Daniel H. Johnson, Jr, MD
The Heritage Foundation
Johnson added that he believes the problem is that the system insulates the person from the cost, saying “I think it's very important to maintain a focus on the overall picture: the fundamental problem is the cost, and the fundamental reason for this is that the person receiving the services is insulated from the cost of the services. How can you fix that without addressing the fundamental problem?”
Gottlieb pointed out that while Medicare is treated as a comprehensive benefits package in Washington, in fact it “pays for nothing. There's a big list of benefits that Medicare patients can get, but in truth, they can't get access to anything because it pays so little, no doctors take it, and you see in the literature more and more evidence that Medicare patients have worse outcomes compared to every other group of patients. The product itself is an indicative predictor of poor outcomes, even after you control for the other factors, especially in oncology.”
Gottlieb believes that healthcare reform will have two major outcomes: one will be explicit price controls on certain technologies, the other will be that CMS will be more active in arbitrating clinical decisions, (ie, what can and can't be reimbursed). He stated that “IPAB as a construct gives the agency the authority to do both of these things. So the IPAB effectively caps the rate of growth in Medicare. IPAB has to come up with a set of proposals that keep Medicare growth in line with the overall inflation rate of the economy, and they bring it to Congress and Congress has thirty days to accept the proposals or come up with a competing set of proposals to bring Medicare growth down by the same amount.” Ultimately he believes that IPAB will do three things: take down existing price schedules; import price schedules that might exist in one part of the market into new parts of the market; and confer authority on CMS to inject its own clinical reasoning into what it pays for.
Gottlieb: “I think we'll be spending a large proportion of our GDP on healthcare in ten years.”
Gustafson: “Yes, we will be able to sustain some of the kinds of care that you describe, but there will be a lot of scrutiny and a lot of friction surrounding that-it won't be easy.”

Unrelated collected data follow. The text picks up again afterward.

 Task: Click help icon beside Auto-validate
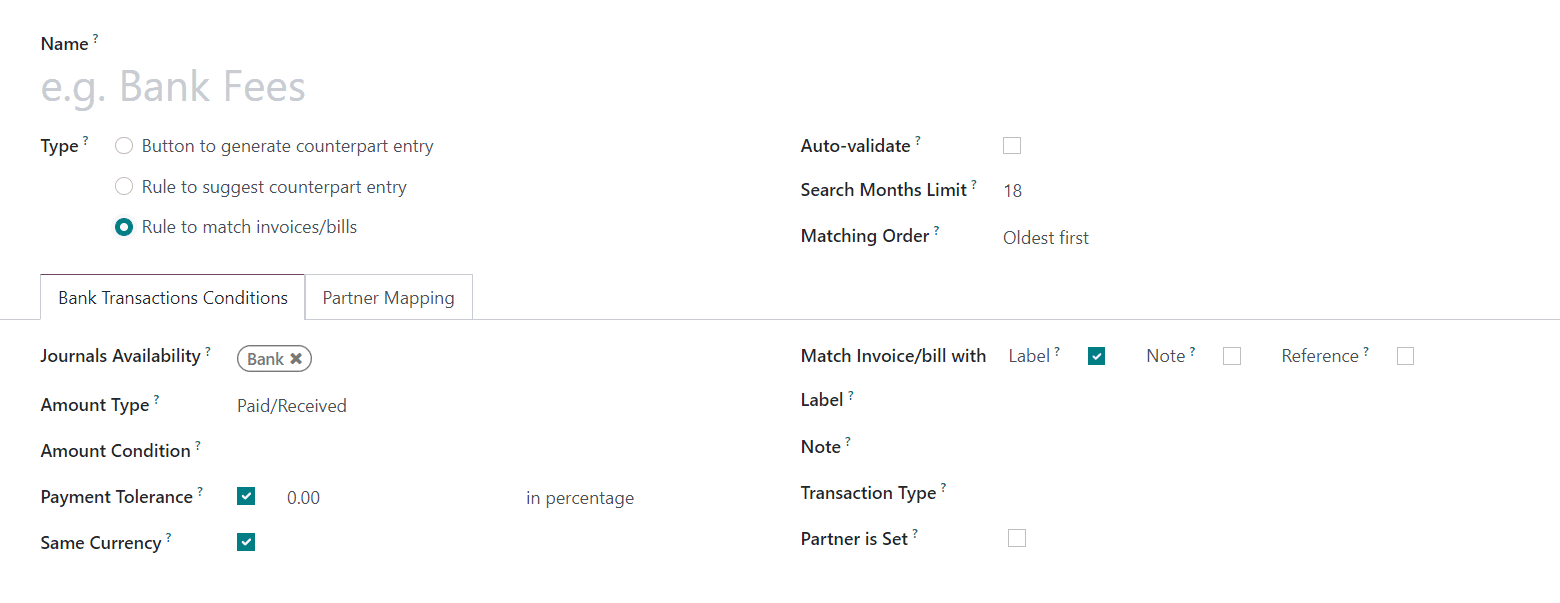918,141
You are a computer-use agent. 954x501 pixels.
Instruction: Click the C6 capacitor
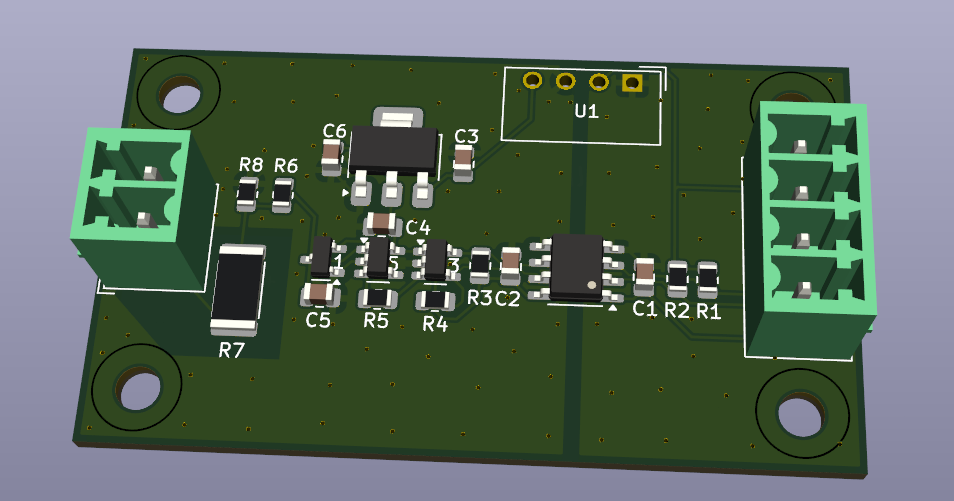click(331, 156)
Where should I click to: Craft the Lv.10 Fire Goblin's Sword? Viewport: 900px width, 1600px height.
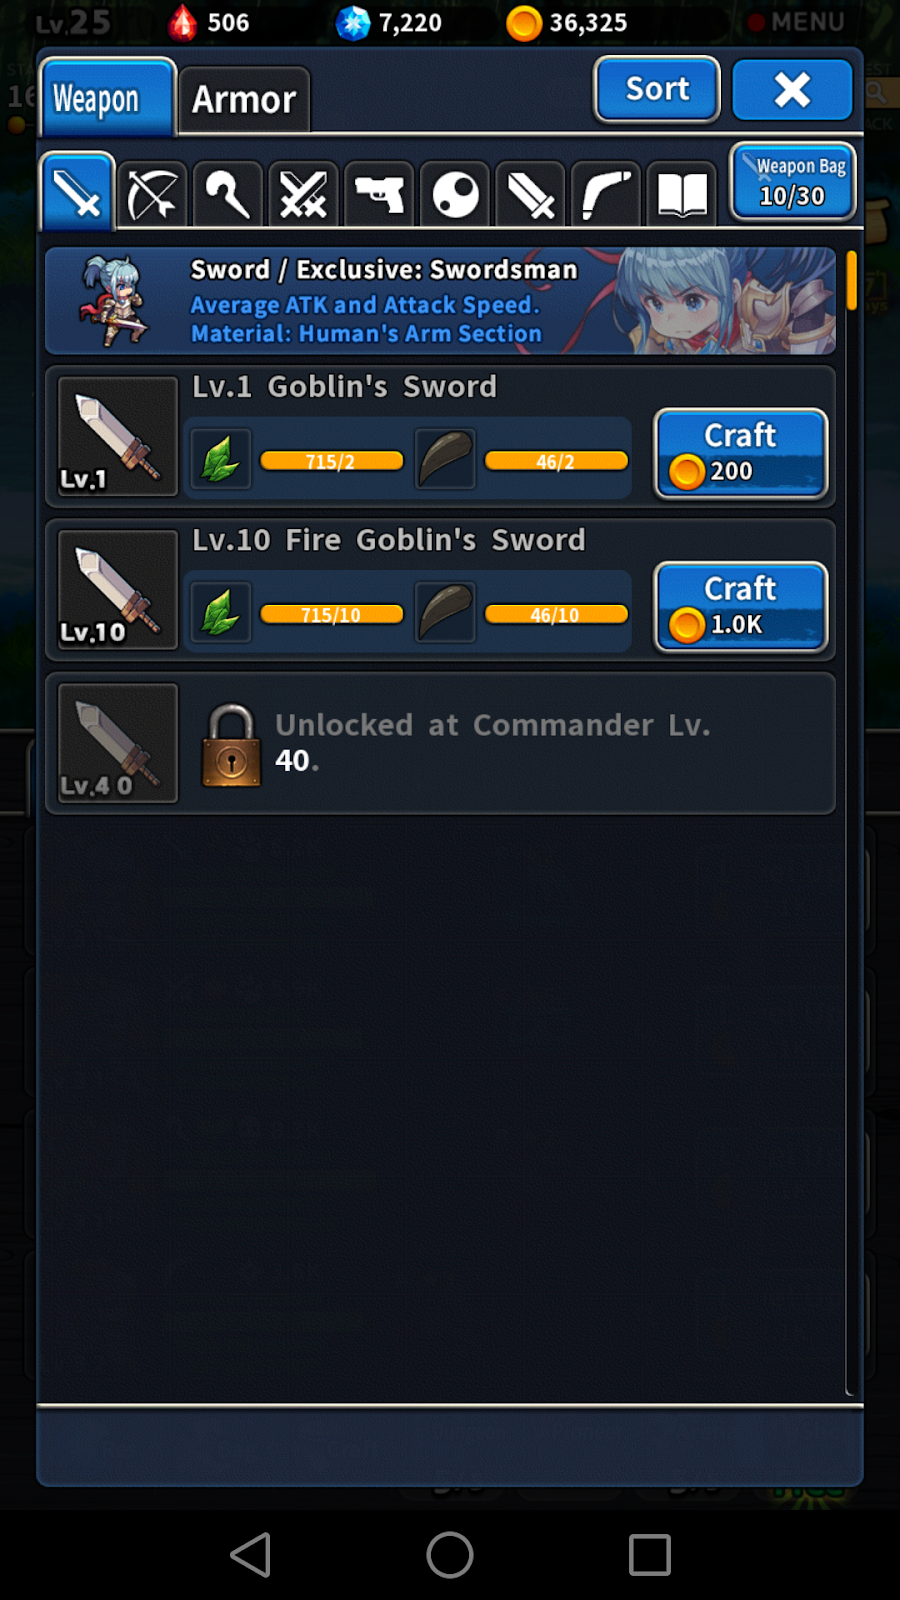[x=741, y=606]
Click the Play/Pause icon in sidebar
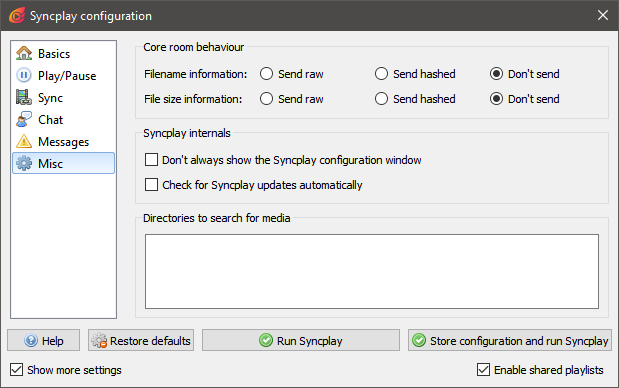Screen dimensions: 619x388 click(24, 75)

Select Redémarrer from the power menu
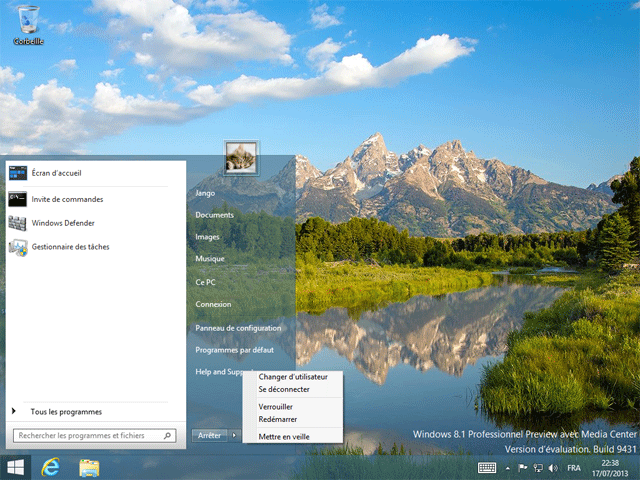point(276,419)
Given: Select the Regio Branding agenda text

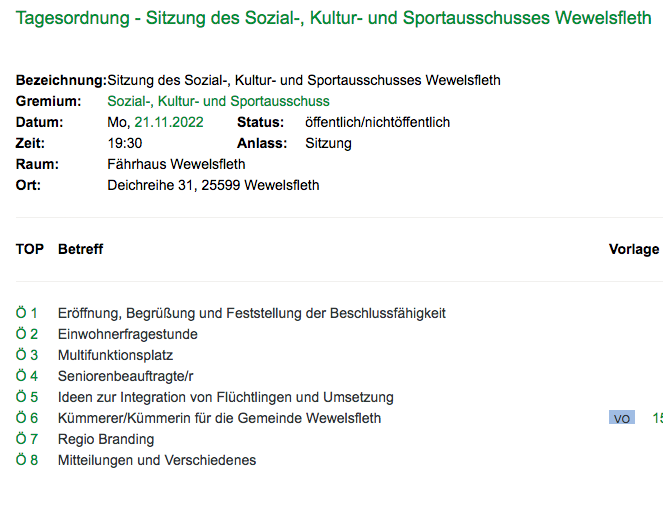Looking at the screenshot, I should click(x=106, y=439).
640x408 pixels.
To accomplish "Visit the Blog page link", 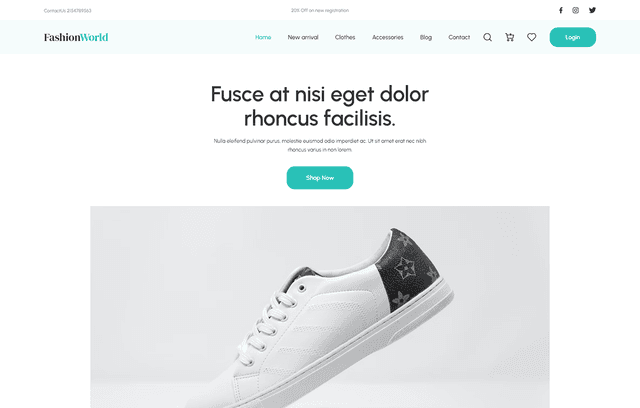I will click(426, 37).
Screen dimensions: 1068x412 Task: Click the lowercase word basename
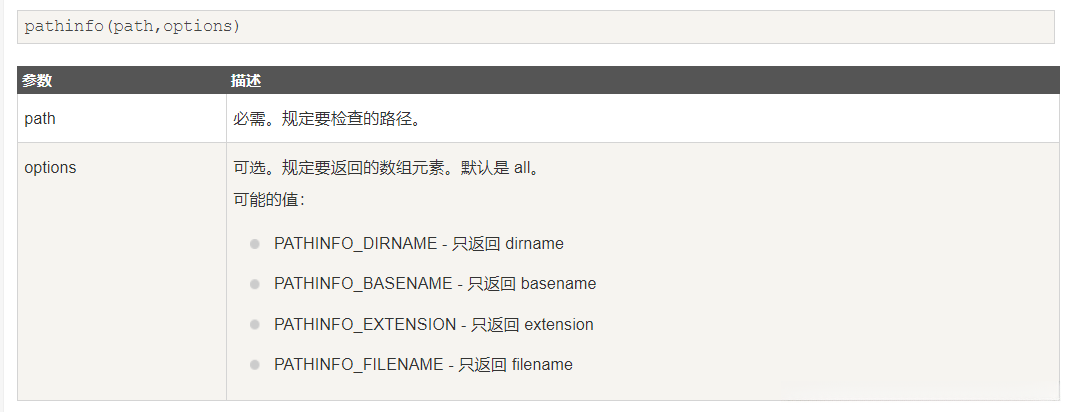(x=558, y=284)
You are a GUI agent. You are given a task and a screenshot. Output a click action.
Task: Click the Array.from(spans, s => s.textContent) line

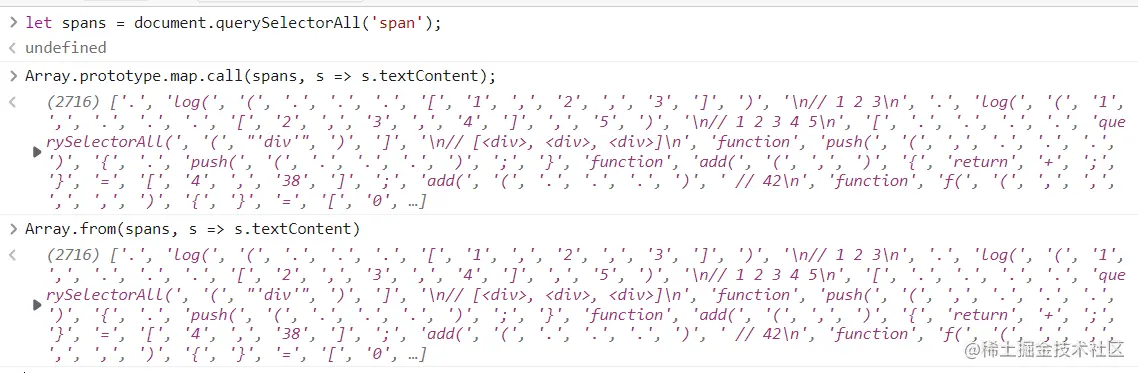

Johnson: “The nature of cancer care in this country ten years from now is going to be determined by the people in this room and the patients that you serve. You and your patients together will decide where the value is, and if you're smart, you will work towards bringing the value to your patients over time in a system that involves the patient as a partner, not only in the treatment but in the payment for services and the way and the place in which they're delivered.”